What the task requires
If a line of the records contains the string "computer", copy it out.
================================
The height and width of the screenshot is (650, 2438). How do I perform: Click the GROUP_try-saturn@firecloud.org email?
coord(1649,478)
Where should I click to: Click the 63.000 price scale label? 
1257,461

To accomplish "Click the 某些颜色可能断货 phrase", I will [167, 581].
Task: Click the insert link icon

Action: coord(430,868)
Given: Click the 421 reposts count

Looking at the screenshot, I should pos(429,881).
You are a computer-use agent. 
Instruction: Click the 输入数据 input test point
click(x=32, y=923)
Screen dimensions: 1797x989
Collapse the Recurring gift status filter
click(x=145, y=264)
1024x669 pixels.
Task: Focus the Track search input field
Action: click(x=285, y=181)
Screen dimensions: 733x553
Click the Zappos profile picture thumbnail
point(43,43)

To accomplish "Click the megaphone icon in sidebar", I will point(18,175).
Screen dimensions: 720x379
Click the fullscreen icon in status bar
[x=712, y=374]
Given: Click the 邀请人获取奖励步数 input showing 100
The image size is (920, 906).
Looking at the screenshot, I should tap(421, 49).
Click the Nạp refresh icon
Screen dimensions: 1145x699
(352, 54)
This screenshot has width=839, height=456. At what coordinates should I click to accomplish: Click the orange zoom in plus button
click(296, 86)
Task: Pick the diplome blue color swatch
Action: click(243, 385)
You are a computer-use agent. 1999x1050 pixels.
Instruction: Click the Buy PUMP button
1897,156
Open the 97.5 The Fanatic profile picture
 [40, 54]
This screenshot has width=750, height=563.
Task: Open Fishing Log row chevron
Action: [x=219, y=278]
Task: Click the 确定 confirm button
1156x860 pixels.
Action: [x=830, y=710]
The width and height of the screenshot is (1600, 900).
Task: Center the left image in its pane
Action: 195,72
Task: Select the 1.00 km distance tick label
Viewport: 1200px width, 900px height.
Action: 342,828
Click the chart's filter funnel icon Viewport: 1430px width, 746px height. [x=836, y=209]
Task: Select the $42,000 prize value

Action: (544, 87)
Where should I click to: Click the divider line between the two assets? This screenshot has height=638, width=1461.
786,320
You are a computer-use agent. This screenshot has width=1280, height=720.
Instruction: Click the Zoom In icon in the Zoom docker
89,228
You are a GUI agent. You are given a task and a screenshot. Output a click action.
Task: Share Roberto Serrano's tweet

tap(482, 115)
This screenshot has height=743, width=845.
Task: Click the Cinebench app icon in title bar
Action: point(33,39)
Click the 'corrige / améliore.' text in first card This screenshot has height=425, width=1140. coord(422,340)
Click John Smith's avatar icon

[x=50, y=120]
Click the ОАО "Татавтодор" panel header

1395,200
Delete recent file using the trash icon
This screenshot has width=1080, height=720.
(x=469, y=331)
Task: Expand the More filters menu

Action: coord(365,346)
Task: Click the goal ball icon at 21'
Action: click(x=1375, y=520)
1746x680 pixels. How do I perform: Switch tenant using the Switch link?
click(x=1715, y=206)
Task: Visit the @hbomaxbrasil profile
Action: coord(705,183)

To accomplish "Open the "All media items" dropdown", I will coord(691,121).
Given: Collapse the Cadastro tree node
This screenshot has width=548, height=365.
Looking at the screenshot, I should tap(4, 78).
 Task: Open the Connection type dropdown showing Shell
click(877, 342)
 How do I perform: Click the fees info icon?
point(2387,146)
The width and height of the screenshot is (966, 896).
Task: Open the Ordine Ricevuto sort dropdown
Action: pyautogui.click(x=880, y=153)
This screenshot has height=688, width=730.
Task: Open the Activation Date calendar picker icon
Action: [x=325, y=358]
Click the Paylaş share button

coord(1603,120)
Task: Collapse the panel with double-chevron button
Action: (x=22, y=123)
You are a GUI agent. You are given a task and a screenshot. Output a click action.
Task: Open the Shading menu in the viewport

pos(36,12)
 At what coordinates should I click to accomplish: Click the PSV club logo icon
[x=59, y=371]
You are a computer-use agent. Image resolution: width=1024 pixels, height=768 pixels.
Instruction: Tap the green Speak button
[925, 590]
================================
Solved problem
You are a computer-use agent. 
You are a computer-use agent. 1999x1050 pixels.
You are a computer-use agent. This screenshot has width=1280, height=720.
You are a computer-use agent. Image resolution: width=1024 pixels, height=768 pixels.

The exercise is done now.